> **REQUIREMENT**: Return, without any change, the lines of the items below that run from the line containing "Find the location of a" through the line containing "pyautogui.click(x=435, y=386)", with both of those lines included.
-- BEGIN TASK DATA --
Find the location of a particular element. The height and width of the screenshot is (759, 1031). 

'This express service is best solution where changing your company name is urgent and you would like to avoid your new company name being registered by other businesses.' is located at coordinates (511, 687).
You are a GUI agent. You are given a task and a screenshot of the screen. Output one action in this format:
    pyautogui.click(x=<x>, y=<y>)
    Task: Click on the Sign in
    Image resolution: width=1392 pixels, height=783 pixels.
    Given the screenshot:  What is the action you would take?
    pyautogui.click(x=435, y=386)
-- END TASK DATA --
-- BEGIN TASK DATA --
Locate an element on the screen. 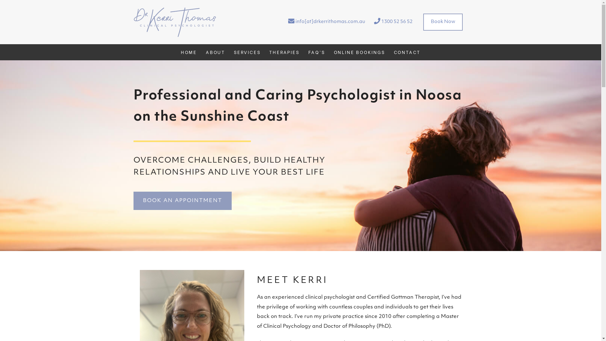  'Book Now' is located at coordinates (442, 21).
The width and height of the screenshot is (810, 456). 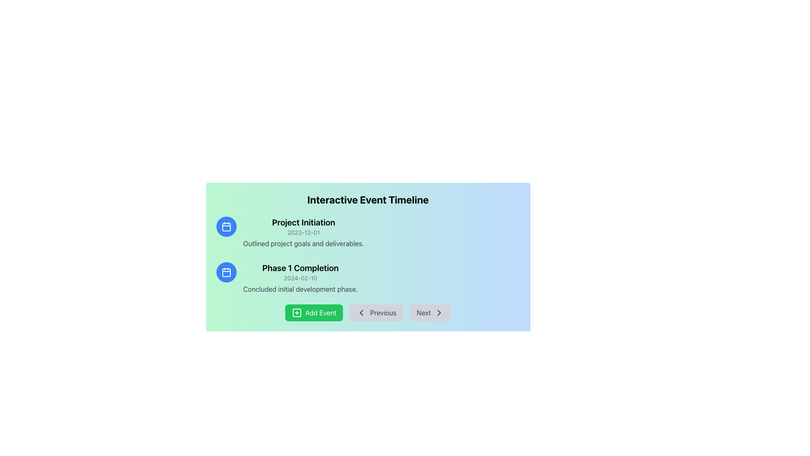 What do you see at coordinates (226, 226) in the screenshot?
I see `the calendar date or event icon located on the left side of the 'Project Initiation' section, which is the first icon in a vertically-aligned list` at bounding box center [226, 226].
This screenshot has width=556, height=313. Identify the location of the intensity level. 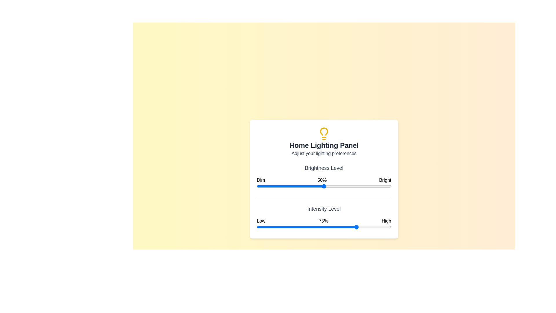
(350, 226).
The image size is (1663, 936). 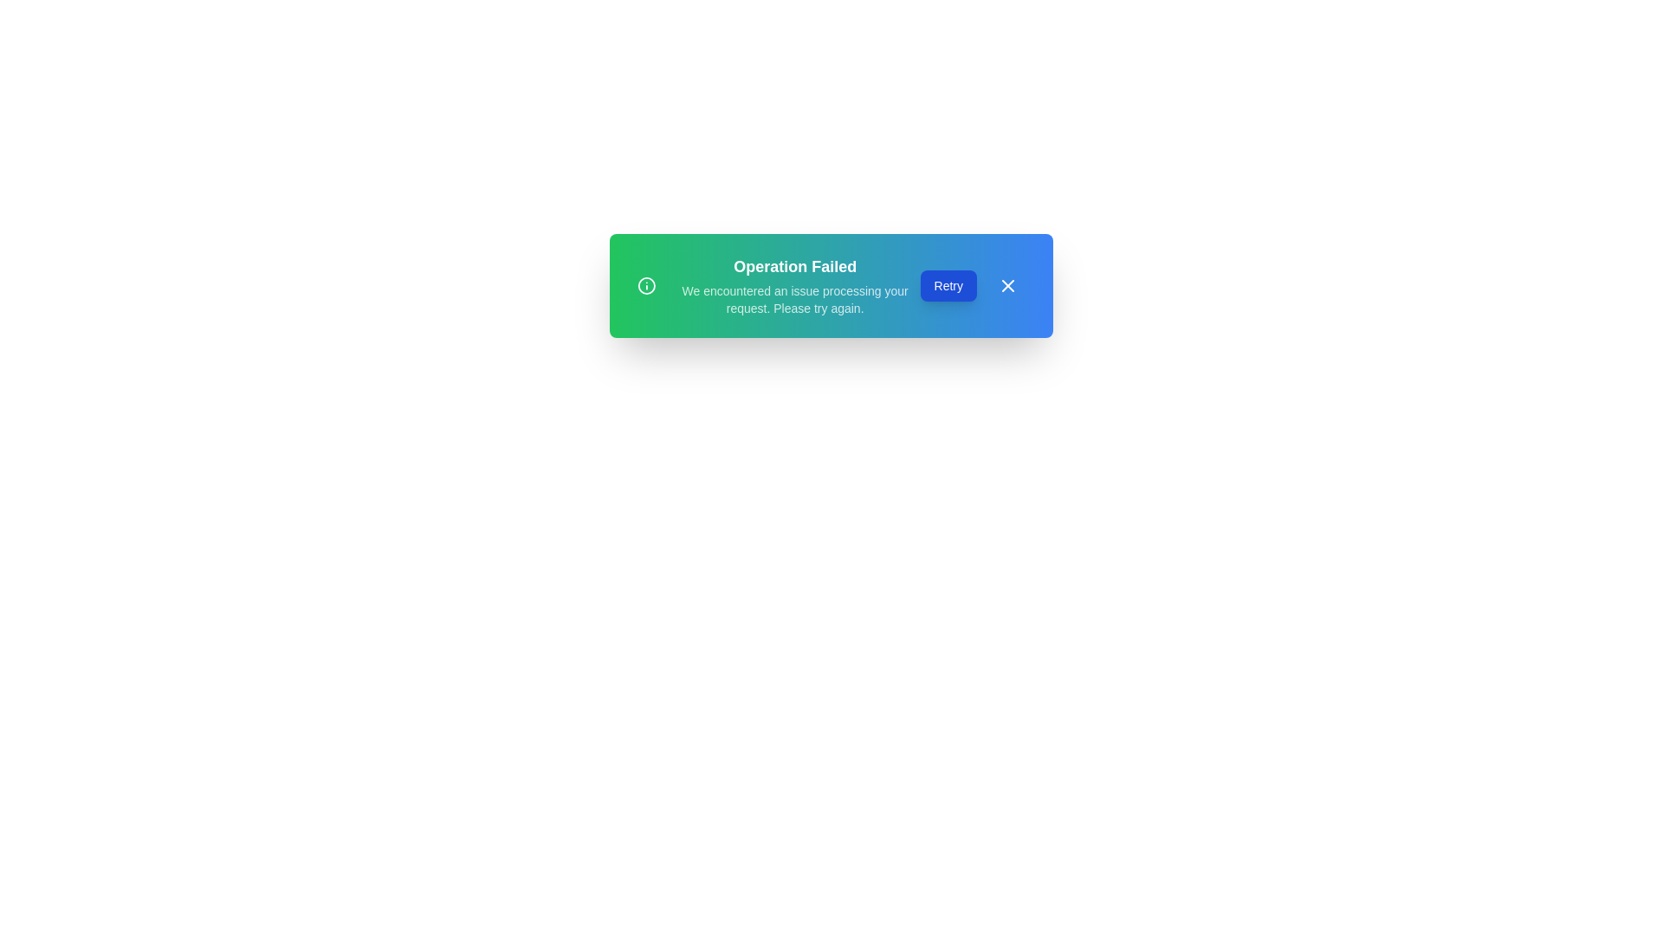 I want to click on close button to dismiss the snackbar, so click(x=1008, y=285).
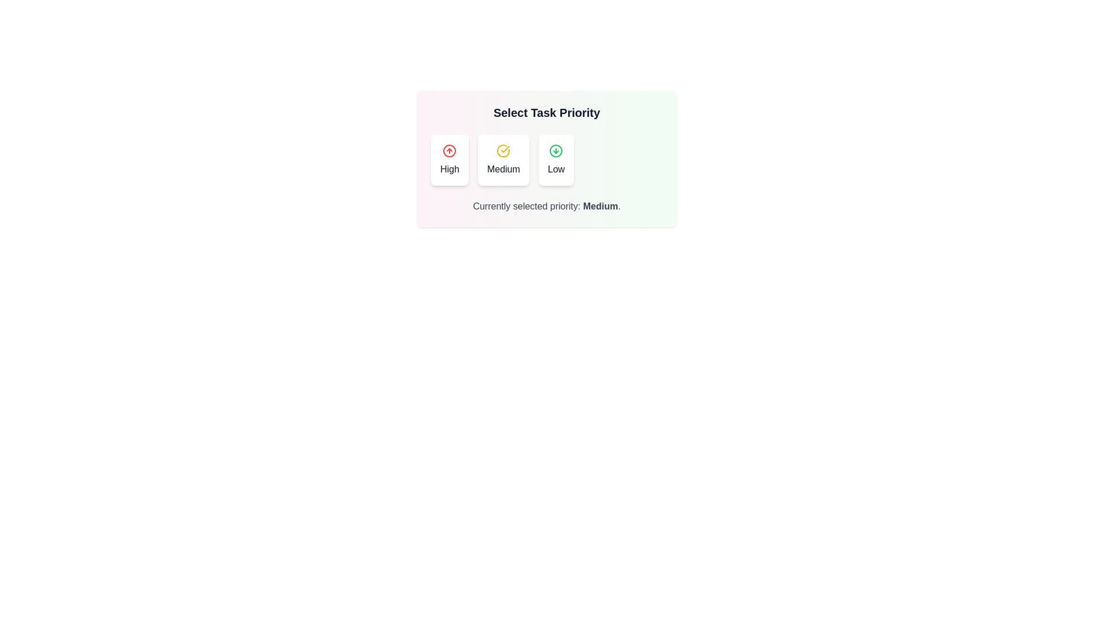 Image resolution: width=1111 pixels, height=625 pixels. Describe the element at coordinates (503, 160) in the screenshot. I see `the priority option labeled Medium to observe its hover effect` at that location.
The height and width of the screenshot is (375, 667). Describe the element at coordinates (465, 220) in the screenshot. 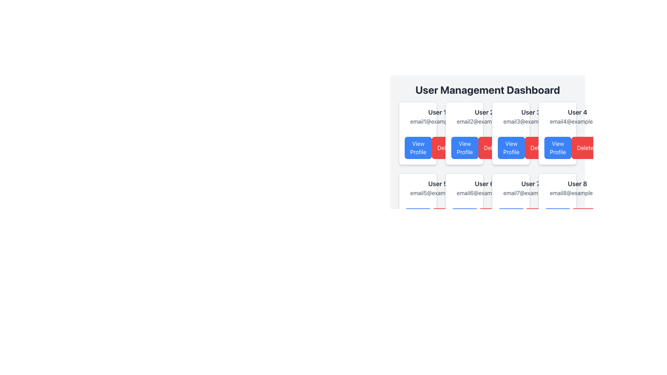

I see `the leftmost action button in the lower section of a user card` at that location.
-- END TASK DATA --
-- BEGIN TASK DATA --
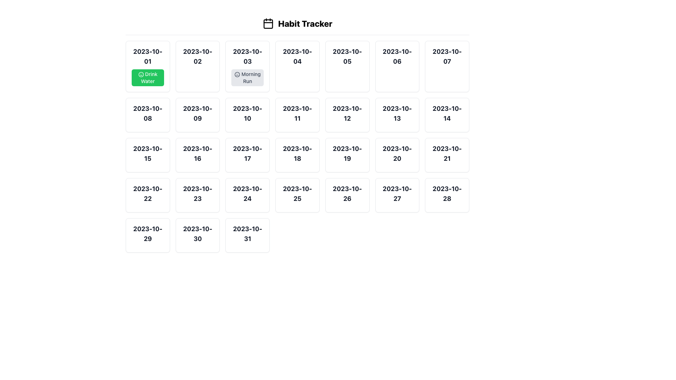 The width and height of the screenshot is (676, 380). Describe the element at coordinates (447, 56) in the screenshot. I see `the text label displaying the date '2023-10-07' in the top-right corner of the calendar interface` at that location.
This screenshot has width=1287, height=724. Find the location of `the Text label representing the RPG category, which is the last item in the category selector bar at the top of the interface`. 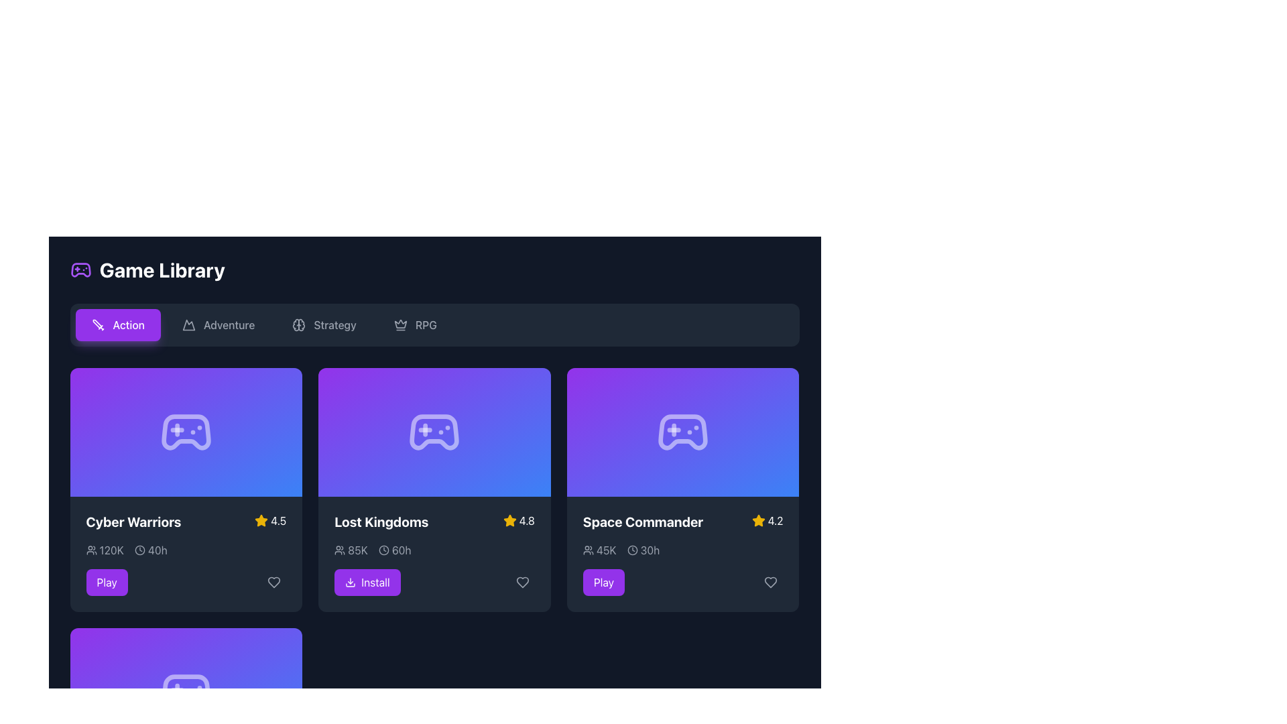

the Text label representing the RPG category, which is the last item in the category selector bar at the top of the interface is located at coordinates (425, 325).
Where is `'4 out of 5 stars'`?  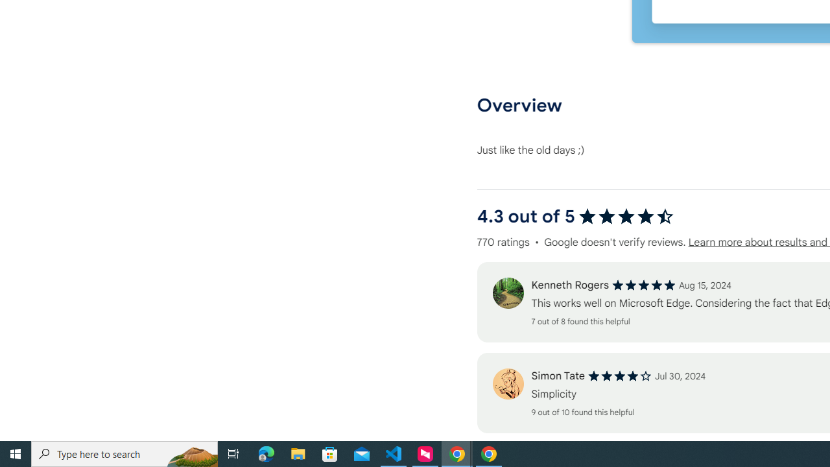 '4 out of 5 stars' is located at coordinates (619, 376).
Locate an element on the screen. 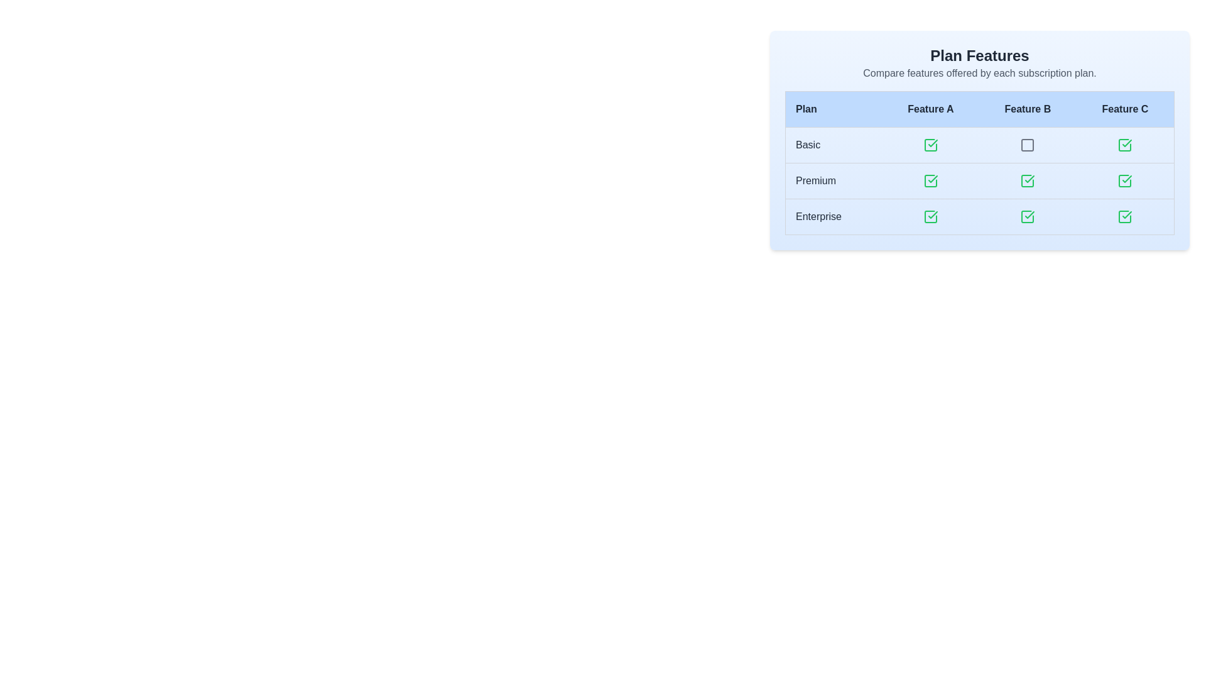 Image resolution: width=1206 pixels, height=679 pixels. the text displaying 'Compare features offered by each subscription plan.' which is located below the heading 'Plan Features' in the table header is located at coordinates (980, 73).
-- END TASK DATA --
> **EXERCISE RESPONSE**:
Find the location of a particular element. The height and width of the screenshot is (759, 1031). 

'This express service is best solution where changing your company name is urgent and you would like to avoid your new company name being registered by other businesses.' is located at coordinates (511, 687).
You are a GUI agent. You are given a task and a screenshot of the screen. Output one action in this format:
    pyautogui.click(x=<x>, y=<y>)
    Task: Click on the Sign in
    Image resolution: width=1392 pixels, height=783 pixels.
    Given the screenshot:  What is the action you would take?
    pyautogui.click(x=435, y=386)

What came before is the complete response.